Do’s and Don’ts

Do’s and Don’ts while caring or dealing with a person living with HIV. Provide them with a high protein, high vitamin diet and clean hygienic water. Take immediate steps to treat even minor ailments. Dispose off blood stained tampons and bandages properly. Educate family members and friends about HIV / AIDS, if they already know the HIV status of the patient.


  • Sympathize and empathize with them

  • Provide them family and social support

  • Allow them to be a part of the family as he/she was prior to disclosure of the infection

  • Allow them to get back to their work as soon as he/she is physically fit, since HIV infection doesn’t require special rest

  • Keep them engaged in some activity, as an empty mind is a devil’s workshop

  • Make efforts to reduce their stress

  • Encourage them to exercise and meditate as these help to prolong the life span

  • Provide them with a high protein, high vitamin diet and clean potable water (boiled).

  • Convince them to stop all addictions such as tobacco cigarettes, alcohol or other psychotropic/ recreational drugs

  • Register them with a health care facility for regular checks and follow up

  • Take immediate steps to treat even minor ailments. However, it is not necessary to disclose their HIV status to their family physician.

  • Dispose off blood stained tampons and bandages properly, either by flushing or by disinfecting them first with detergent.

  • Advise them to use safe sex (condoms) with their sex partner, even if partner is already HIV positive

  • Pursue them at any appropriate time, to make a will

  • Provide foster care to their children

  • Help fight the discrimination meted out to them by hospitals, doctors and employers

  • Educate family members and friends about HIV/AIDs, if they already know the HIV status of the patient.

  • DON’Ts:

    • Don’t accuse them for getting infected, it doesn’t help

    • Don’t try to probe into when, where the person was infected

    • Don’t make them feel guilty

    • Don’t isolate them in their home/ work place

    • Don’t separate them from spouse or children, since they are the best support for them.

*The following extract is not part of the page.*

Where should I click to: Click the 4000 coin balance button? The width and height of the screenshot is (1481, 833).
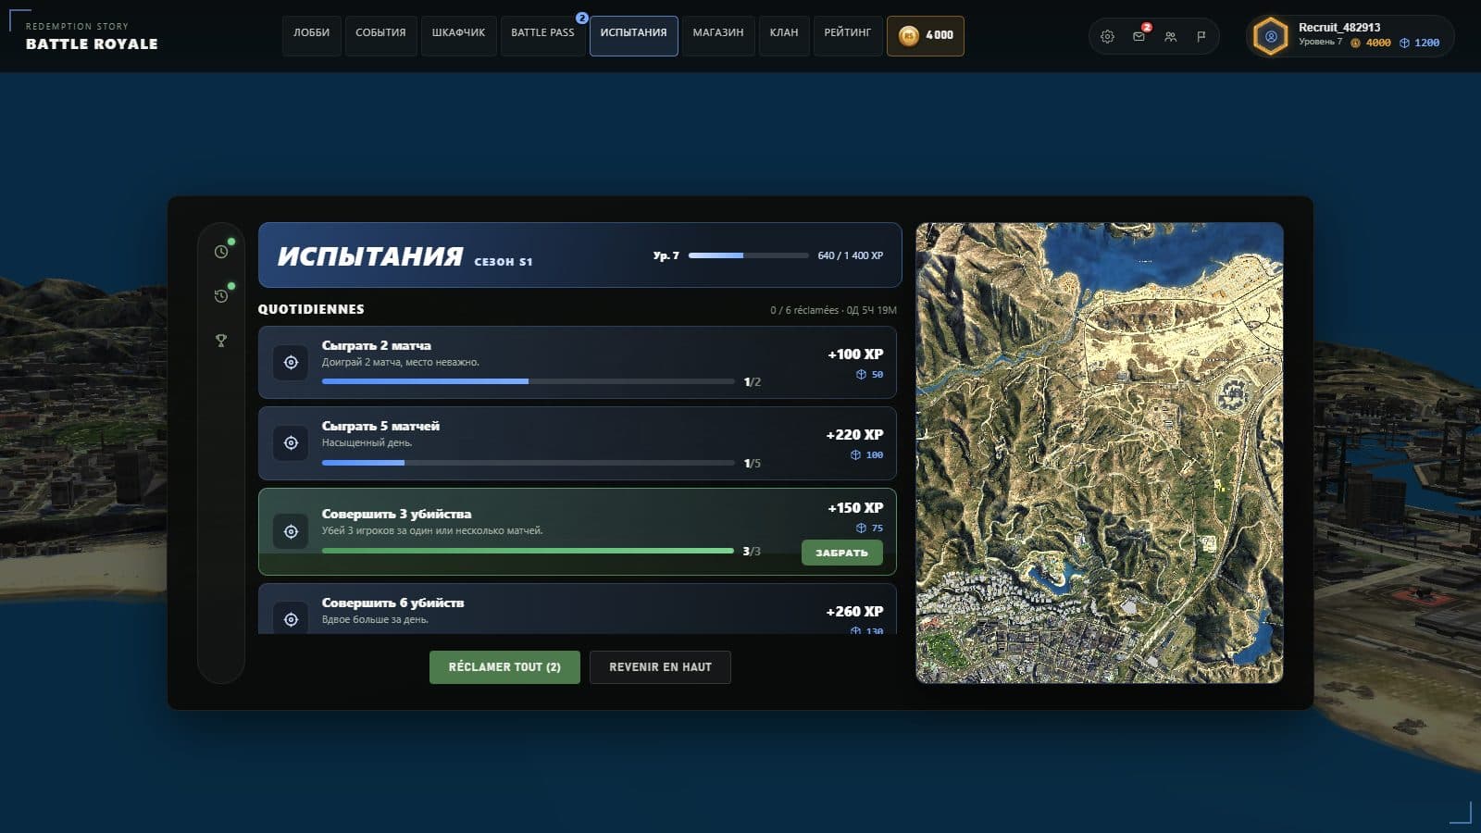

It is important for them to spend quality family time together.

    • Don’t use gloves in feeding the infected person or to wipe off his saliva, sweat, nasal secretions and tears

    • Don’t share razors, tooth brush and other sharp objects with infected person or for that matter with anybody else.

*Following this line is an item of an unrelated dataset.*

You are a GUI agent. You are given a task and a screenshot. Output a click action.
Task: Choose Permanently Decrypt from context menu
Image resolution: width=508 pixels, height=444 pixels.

    • It is not necessary to wash their clothes separately

    • Don’t disclose the HIV status of infected person to friends, employer and insurance company

    • Don’t humiliate the infected person, his /her spouse or children

    • Don’t scare them of suffering and death. In the terminal stage, prepare them for a smooth journey to death

    • Don’t get conned by the fake claims, false cures, witch hunters and faith healers. Wait for declaration of the noble prize for the real cure

    • Don’t spend the entire available money limit in the first bout of illness, it may be the first of such illnesses in the pipeline. Make a proper planning of your spending capability.

    • Don’t take many relatives to see the patient admitted in hospital

    When dealing with a person living with HIV/AIDs, the bottom line is that you must treat them, the way out would like to be treated if you were infected with HIV.